Alors que les sociétés de companies financiers continuent d’accélérer l’adoption de l’IA, la maturité de la gouvernance est à la traîne. Les cadres existants autour des modèles, des données et de la technologie n’ont pas été conçus pour le paysage actuel de l’IA : modèles probabilistes, dépendances tierces opaques et, de plus en plus, systèmes brokers autonomes. En conséquence, les entreprises qui tentent de faire évoluer l’IA en utilisant des approches de gouvernance traditionnelles peuvent se retrouver exposées à des risques difficiles à détecter, quantifier ou contrôler.
Une mauvaise gouvernance de l’IA peut se traduire directement par des décisions d’investissement mal informées, des vulnérabilités en matière de sécurité et, à terme, des pertes financières et de réputation. À l’inverse, les entreprises qui mettent en place des cadres de gouvernance efficaces peuvent mieux aligner l’IA sur leurs objectifs commerciaux, gérer les risques de baisse et créer un avantage concurrentiel plus sturdy.

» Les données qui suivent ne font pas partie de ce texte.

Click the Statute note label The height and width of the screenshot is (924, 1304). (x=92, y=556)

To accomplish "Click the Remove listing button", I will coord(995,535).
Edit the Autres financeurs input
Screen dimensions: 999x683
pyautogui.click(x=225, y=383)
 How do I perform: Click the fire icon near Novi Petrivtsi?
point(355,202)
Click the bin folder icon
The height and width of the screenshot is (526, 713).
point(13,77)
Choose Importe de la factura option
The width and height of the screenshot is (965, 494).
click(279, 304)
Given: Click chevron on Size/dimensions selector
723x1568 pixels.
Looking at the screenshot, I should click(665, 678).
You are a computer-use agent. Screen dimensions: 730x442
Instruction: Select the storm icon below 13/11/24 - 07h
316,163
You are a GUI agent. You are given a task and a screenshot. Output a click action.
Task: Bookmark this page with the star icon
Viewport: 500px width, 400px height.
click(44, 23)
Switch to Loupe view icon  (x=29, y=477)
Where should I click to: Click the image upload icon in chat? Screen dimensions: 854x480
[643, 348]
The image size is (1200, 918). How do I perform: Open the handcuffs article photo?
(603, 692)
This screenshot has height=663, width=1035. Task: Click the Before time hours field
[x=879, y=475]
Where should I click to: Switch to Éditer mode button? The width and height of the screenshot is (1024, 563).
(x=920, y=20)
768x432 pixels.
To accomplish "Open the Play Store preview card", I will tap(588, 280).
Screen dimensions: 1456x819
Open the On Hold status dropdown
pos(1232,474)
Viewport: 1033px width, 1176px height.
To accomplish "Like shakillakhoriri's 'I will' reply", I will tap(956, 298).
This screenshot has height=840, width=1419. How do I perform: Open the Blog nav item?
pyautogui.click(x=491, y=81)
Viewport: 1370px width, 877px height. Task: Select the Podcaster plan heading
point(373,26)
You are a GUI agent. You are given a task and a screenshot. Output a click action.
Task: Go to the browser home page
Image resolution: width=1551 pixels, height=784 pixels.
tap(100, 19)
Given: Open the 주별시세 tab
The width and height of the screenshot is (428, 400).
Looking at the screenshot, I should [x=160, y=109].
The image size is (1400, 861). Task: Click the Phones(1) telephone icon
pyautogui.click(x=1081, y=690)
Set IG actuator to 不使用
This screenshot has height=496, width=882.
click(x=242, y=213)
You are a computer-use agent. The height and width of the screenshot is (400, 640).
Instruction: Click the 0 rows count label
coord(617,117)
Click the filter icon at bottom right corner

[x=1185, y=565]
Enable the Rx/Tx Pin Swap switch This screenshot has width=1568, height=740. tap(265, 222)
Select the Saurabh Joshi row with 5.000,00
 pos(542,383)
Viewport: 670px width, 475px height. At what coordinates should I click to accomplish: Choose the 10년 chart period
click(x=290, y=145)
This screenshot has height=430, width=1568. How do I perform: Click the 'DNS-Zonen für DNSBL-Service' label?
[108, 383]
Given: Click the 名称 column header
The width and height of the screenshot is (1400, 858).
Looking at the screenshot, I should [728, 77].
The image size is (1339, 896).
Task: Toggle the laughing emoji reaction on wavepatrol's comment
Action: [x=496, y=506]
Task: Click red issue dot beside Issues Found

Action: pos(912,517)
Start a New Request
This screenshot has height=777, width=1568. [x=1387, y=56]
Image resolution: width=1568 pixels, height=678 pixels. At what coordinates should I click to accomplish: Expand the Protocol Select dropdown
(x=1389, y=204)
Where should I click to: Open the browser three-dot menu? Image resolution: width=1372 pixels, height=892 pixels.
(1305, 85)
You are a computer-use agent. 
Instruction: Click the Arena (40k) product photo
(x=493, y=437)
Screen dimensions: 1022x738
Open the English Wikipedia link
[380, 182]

Pour relever ce défi, je suggest un cadre de gouvernance de l’IA à deux niveaux qui intègre une surveillance au niveau du programme avec des contrôles spécifiques aux cas d’utilisation. Tout comme les approches complémentaires descendantes et ascendantes en matière d’investissement, cette construction permet à la fois une cohérence à grande échelle et une précision dans l’exécution.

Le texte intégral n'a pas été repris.